The AHA condemnation falsely argues that the 1776 report criticized progressivism because of its welfare politics. In fact, the report gave a different reason. They regretted the alleged progressivist belief that governmental functions should be independent of legislation (p. 13). This would take the power from voters to so-called experts, and this is also why the 1776 Commission sees a parallel between progressivism and Mussolini’s fascism. I don’t deny that the whole passage is baffling to me, too, but the Commission gave a different reason from what the AHA condemnation says.
The AHA also defends the ‘defamation of national statues’ that has been going on in the U.S. since the Charlottesville riots of 2017. They claim that the targeted statues were either Southern insurrectionist soldiers or defenders of slavery and white supremacy. This is a staggering claim if you consider that the targeted statues also included the Jefferson monument in Charlottesville, VA, which stood in front of the university which he founded. It was even suggested that the Jefferson Memorial in Washington DC should also be removed. Statues of George Washington have been vandalized across the country. In 2020, a statue of Abraham Lincoln in Portland was toppled, and it was suggested that the Emancipation Memorial in Washington DC should be removed. By the time the AHA issued their condemnation, a special commission in San Francisco was removing Lincoln’s name from public buildings, and his statue there had been vandalized too.
The AHA condemnation also amusingly wonders why the 1776 Commission defends the family. It fails to mention that ‘nuclear family’ has been condemned by Black Lives Matter who propose that black Americans should live in ‘black villages’ where the ‘Western-prescribed nuclear family’ will be eradicated.

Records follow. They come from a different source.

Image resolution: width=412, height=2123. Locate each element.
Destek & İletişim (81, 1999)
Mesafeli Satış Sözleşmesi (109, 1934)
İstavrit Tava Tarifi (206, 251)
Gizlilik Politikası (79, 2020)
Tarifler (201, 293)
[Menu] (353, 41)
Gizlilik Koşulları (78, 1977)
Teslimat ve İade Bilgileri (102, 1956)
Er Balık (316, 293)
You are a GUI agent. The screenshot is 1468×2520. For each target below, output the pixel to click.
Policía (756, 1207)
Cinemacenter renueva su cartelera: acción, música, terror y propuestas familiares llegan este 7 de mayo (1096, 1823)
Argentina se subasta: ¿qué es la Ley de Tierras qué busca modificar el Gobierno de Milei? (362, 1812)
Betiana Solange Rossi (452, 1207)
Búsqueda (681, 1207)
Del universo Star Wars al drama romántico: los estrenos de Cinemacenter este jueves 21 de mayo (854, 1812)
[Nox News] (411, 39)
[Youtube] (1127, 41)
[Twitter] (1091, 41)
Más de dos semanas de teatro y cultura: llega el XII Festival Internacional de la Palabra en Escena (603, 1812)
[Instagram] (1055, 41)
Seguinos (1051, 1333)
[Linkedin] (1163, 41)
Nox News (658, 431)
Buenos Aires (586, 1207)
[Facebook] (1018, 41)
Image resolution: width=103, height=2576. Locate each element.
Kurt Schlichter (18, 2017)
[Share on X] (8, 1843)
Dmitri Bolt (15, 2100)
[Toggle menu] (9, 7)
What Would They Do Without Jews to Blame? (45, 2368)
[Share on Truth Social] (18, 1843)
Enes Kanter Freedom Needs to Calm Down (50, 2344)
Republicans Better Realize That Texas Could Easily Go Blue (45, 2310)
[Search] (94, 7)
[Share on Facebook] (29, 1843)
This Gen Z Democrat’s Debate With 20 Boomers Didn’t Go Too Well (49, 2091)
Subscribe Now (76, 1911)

The AHA condemnation fails to acknowledge that the 1776 report actually incorporated the criticism leveled by historians of the American Revolution and the Civil War against the 1619 Project. However, Sean Wilentz, the leading critic, is not satisfied with the 1776 report either. The AHA also fails to see what consequences such inflammatory condemnation would have for the authors of the 1776 report, who actually include a black American woman who has already suffered quite a lot under similar attacks.